Stored dataset items
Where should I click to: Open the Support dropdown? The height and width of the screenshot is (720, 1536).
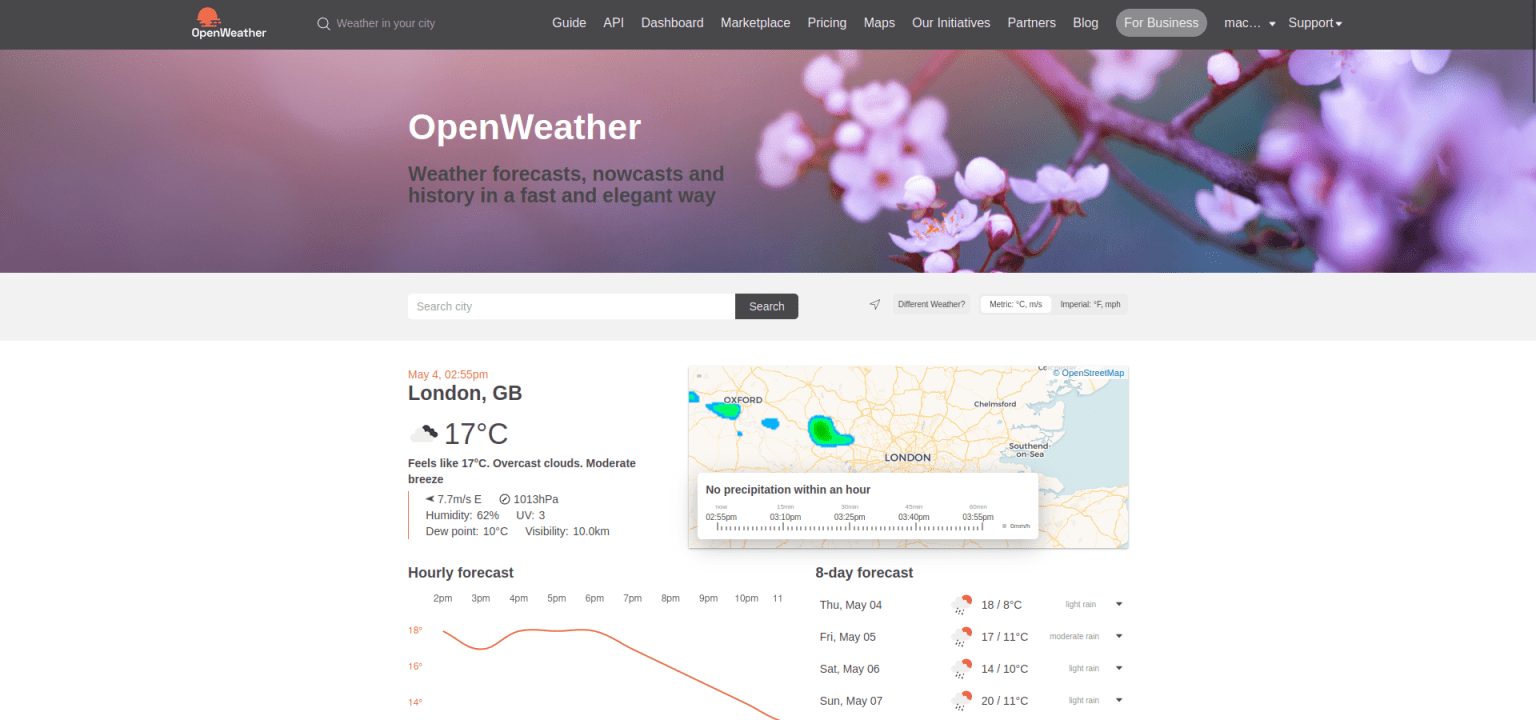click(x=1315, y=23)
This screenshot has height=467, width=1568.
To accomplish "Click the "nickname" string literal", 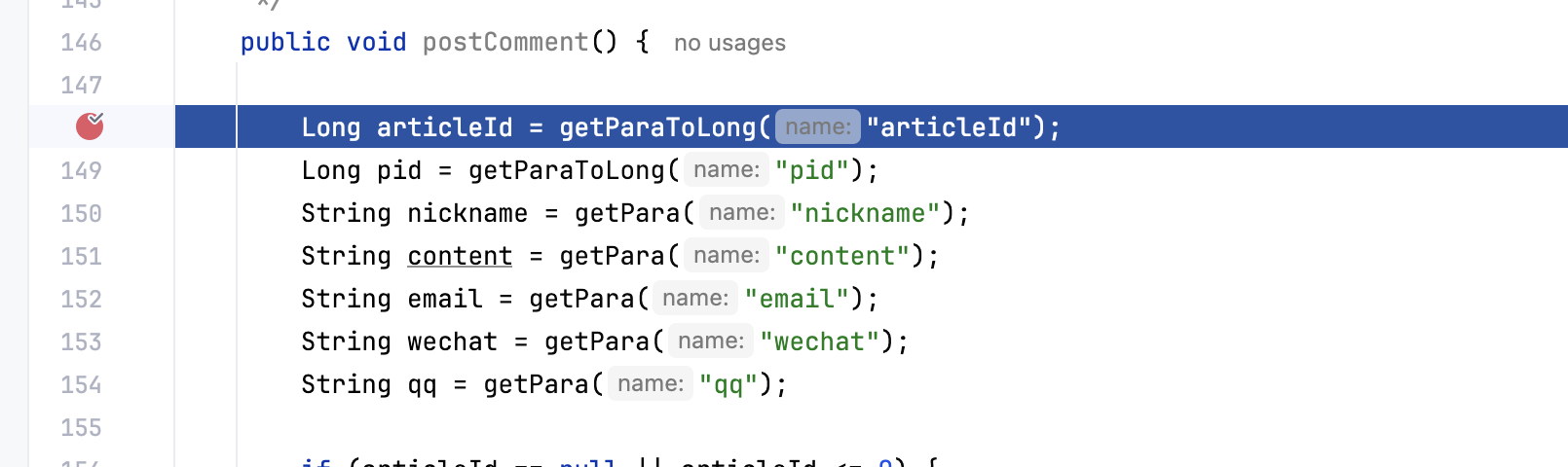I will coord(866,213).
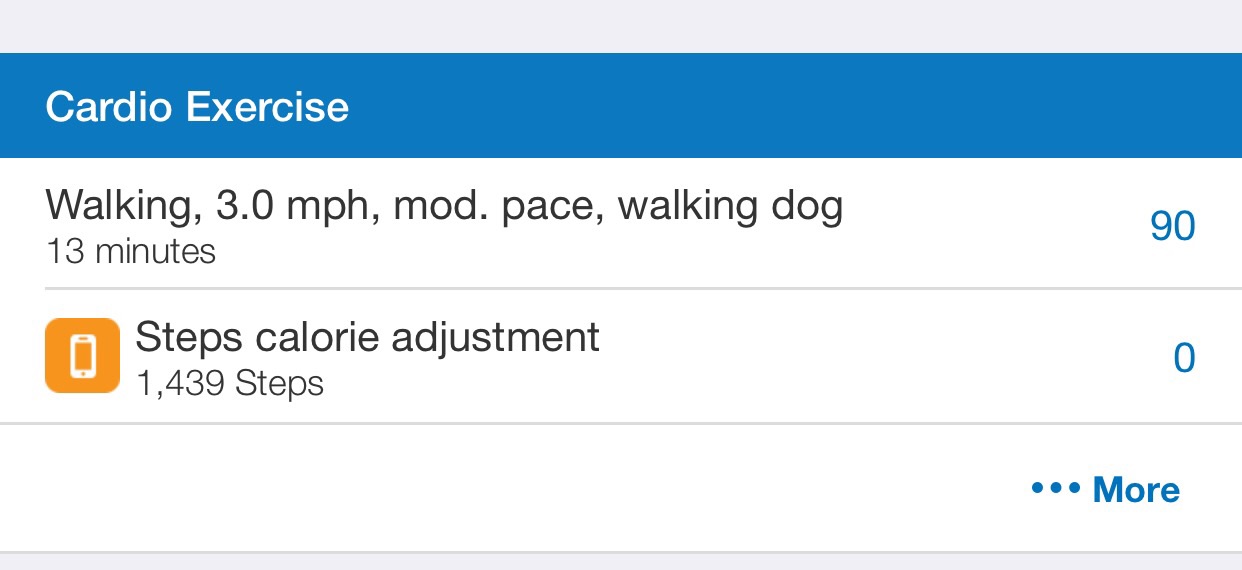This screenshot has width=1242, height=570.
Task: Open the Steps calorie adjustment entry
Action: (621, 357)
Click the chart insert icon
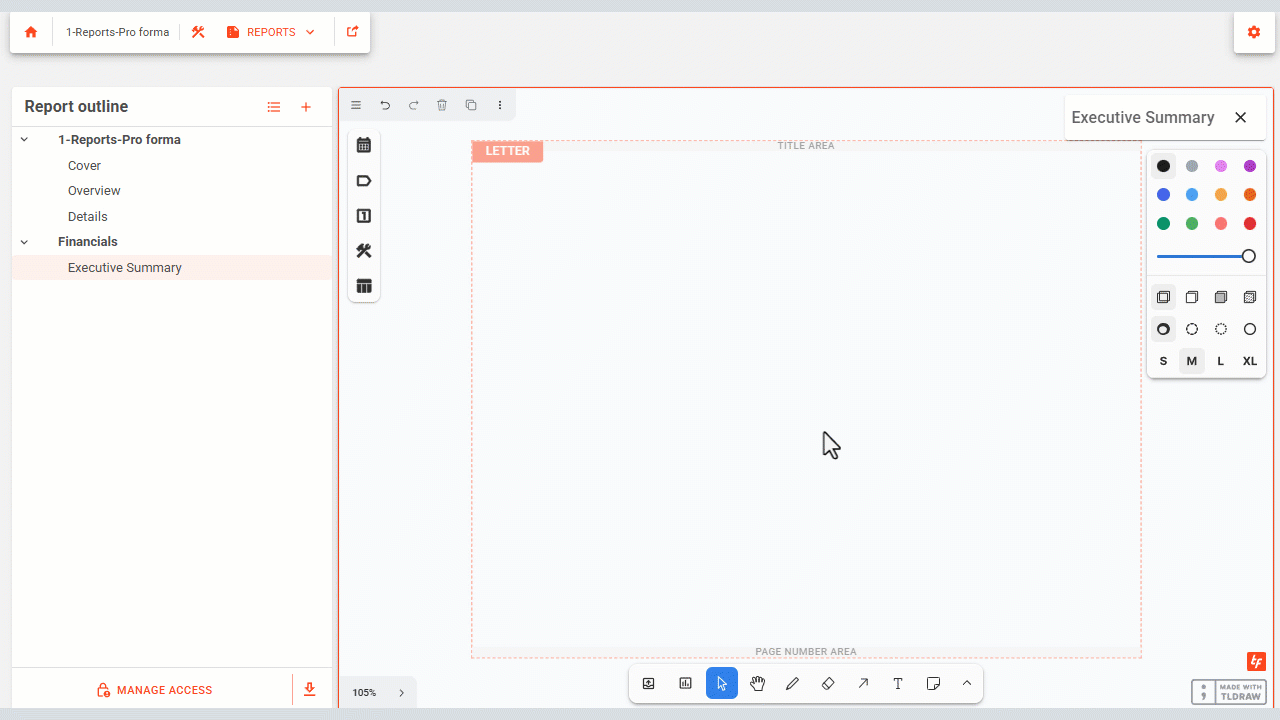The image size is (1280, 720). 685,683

■ How to complete this task: With pictures removed, write out exactly each line of the entries from the first through the line that holds "This screenshot has height=467, width=1568.".

■ Answer for the task:
Where should I click to: Open the Support dropdown? The height and width of the screenshot is (720, 1536).
click(x=1315, y=23)
This screenshot has height=467, width=1568.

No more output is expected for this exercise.